Выдвигая требование "эмоциональности" сценария, Эйзенштейн стремился повысить значение кинодраматурга; он видел в нем художника, писателя, который ставит перед режиссером задачи образного воплощения темы.
Однако проблема "эмоциональности" сценария в этой статье трактовалась еще односторонне, отвлеченно. Сценарист как бы освобождался от необходимости видеть, находить кинематографический эквивалент, экранное решение литературного замысла. Поэтому статья давала повод толковать "эмоциональность" сценария весьма произвольно. Сценарий мог рассматриваться не как основа фильма, а лишь как повод, толчок для режиссерского творчества.
Художников, усвоивших отрицательные стороны "эмоционального сценария", ожидали творческие неудачи ("Простой случаи" В. Пудовкина, "26 комиссаров" Н. Шенгелая, "Бежин луг" С. Эйзенштейна -- все три фильма по сценариям А. Ржешевского, приверженца "эмоционального сценария"). Родившаяся в борьбе с ремесленничеством в кино, теория "эмоционального сценария" в известной мере вновь открывала двери ремесленничеству.
Отрицательная роль, которую сыграло увлечение Эйзенштейна и других режиссеров "эмоциональным сценарием", усугубилась после появления звукового кино. Теория, изложенная Эйзенштейном в комментируемой статье, не подразумевала звучащего с экрана диалога. Поиски режиссера, естественно, ограничивались главным образом чисто изобразительными соответствиями.
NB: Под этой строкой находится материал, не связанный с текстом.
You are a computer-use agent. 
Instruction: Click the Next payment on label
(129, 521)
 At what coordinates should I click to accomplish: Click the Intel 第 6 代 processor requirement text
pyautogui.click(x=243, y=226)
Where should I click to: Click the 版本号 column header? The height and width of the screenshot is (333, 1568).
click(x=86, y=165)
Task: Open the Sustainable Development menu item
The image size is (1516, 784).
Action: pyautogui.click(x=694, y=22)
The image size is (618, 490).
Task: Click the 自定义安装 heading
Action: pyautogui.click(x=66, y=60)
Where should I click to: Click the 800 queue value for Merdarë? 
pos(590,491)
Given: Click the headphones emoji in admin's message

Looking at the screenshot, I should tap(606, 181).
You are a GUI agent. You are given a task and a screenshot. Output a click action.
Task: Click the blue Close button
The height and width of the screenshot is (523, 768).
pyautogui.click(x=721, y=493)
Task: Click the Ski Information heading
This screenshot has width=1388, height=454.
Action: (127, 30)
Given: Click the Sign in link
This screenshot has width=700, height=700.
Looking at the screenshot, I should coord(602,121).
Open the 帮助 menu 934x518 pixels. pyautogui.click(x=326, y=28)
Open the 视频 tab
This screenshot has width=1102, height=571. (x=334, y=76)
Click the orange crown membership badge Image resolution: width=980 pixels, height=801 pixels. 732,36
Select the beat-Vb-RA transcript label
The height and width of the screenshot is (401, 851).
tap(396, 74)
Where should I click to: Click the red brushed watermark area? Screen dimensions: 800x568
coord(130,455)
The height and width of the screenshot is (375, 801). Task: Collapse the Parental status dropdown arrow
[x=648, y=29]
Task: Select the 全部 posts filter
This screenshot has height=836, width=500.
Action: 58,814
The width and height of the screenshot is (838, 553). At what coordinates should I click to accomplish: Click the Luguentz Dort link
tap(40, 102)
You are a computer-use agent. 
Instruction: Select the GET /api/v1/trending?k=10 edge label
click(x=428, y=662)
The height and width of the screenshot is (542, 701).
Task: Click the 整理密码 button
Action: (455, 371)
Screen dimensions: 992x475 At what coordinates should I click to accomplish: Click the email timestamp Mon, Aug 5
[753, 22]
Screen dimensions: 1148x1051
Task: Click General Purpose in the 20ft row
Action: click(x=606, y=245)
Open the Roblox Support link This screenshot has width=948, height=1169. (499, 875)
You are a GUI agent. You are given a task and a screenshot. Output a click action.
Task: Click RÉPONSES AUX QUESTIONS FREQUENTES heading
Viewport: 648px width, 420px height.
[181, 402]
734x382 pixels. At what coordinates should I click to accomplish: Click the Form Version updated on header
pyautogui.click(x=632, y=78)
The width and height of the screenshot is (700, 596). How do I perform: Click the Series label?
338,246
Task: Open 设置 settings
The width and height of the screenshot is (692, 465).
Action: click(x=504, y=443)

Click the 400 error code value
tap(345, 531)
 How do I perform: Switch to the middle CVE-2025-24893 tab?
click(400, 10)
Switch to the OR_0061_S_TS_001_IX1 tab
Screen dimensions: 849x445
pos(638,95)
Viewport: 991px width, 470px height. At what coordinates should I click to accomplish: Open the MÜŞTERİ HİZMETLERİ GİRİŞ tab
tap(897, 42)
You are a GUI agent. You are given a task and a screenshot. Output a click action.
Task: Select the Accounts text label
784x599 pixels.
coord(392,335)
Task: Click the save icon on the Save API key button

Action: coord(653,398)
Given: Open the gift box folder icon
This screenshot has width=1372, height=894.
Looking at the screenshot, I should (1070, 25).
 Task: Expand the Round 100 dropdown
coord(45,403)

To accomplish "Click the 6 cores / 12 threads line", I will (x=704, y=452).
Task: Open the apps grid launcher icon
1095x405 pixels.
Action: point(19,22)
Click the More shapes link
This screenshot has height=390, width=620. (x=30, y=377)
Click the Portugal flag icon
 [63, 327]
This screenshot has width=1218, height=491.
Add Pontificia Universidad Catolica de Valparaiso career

Впоследствии, с появлением звукового кино, в своих теоретических воззрениях и в творческой практике сценариста (достаточно вспомнить сценарий "Ивана Грозного") Эйзенштейн преодолел отрицательные стороны теория "эмоционального сценария", но остался верным пафосу статьи, направленной против укоренившихся сценарных штампов, против ремесленного отношения к работе кинодраматурга.